Ultimate Products (ULTP) H1 2026 earnings summary
Event summary combining transcript, slides, and related documents.
H1 2026 earnings summary
29 Mar, 2026Executive summary
Revenue declined 6% year-over-year to £74.5m, mainly due to reduced third-party clearance sales and subdued UK demand, but was marginally ahead of revised guidance.
Adjusted EBITDA fell 29% to £5.0m, with adjusted EPS down 38% to 2.7p, impacted by £0.4m in non-recurring commercial reorganisation costs.
Strategic focus shifted to strengthening proprietary brands, now 88% of sales and up 5%, while closing the clearance division and reorganizing commercial functions.
Five senior management promotions and ongoing investment in automation, ERP, and commercial functions to drive future growth.
Successfully moved listing from LSE Main Market to AIM.
Financial highlights
Revenue: £74.5m, down 6% from H1 FY25 (£79.5m), outperforming the guided 8% drop, mainly due to the closure of the clearance division, which reduced revenue by GBP 6.5 million.
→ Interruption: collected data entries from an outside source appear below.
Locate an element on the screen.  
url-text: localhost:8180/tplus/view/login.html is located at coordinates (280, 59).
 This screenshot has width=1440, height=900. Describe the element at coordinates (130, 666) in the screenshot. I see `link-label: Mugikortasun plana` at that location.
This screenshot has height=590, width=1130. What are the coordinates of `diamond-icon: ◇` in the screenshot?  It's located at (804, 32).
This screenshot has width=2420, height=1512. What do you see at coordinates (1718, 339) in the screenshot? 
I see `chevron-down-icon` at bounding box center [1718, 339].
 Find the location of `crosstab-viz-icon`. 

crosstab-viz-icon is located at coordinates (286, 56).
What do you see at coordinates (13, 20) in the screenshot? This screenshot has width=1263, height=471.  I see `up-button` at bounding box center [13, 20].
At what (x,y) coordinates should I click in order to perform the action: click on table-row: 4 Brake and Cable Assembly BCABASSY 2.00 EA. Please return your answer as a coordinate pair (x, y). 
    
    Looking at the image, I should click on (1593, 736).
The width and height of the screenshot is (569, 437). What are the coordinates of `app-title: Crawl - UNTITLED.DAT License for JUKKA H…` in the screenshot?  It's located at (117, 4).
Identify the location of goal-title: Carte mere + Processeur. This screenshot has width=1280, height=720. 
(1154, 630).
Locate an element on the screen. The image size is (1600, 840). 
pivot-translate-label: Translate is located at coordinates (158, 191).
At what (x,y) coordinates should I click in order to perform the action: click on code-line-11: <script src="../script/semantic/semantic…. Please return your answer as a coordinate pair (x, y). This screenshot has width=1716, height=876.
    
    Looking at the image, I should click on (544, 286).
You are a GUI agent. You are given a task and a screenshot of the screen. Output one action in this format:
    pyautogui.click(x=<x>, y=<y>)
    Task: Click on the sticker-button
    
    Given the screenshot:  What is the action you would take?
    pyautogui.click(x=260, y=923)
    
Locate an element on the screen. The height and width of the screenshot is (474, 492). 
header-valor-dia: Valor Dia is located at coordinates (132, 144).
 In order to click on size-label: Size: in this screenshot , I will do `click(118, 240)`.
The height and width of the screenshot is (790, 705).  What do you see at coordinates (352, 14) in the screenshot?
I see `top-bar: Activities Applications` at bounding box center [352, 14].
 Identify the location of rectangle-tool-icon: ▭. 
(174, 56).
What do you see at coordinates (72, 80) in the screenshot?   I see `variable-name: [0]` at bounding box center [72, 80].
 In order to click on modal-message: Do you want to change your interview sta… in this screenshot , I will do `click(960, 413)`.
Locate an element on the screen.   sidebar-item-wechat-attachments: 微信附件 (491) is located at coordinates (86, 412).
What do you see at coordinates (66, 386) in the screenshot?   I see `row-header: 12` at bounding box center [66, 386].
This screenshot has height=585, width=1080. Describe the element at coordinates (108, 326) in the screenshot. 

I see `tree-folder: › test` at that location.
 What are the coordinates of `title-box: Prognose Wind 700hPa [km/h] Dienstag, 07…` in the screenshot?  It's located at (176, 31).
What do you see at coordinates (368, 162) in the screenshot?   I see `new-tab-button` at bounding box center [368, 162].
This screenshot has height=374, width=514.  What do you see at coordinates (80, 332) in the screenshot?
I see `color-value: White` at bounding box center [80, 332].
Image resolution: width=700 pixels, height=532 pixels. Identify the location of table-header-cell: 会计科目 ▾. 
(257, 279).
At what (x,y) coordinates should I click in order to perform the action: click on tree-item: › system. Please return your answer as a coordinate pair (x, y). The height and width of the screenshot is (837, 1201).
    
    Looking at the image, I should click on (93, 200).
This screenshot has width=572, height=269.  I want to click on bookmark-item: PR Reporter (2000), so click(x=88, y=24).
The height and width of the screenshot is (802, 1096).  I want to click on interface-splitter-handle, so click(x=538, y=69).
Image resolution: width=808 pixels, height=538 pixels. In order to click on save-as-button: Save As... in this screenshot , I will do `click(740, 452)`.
Adjusted EBITDA: £5.0m, down 29% from £7.0m; adjusted profit before tax down 40% to £3.1m.
Adjusted EPS: 2.7p, down 38%; statutory EPS: 2.1p, down 51%.
Interim dividend per share: 0.9p, down 42%, in line with policy to return ~50% of post-tax profits.
Net bank debt reduced to £9.7m (down 45% year-over-year); net bank debt/adjusted EBITDA improved to 0.9x.
Outlook and guidance
Group sales are expected to be marginally ahead of market expectations, with profitability in line with consensus.
Trading trends from H1 expected to persist for the remainder of FY26.
Management targets mid-single digit growth in the UK and double-digit growth in Europe, contingent on market share gains.
Ongoing investment in operational capabilities and cautious optimism regarding consumer demand amid cost-of-living and inflation concerns.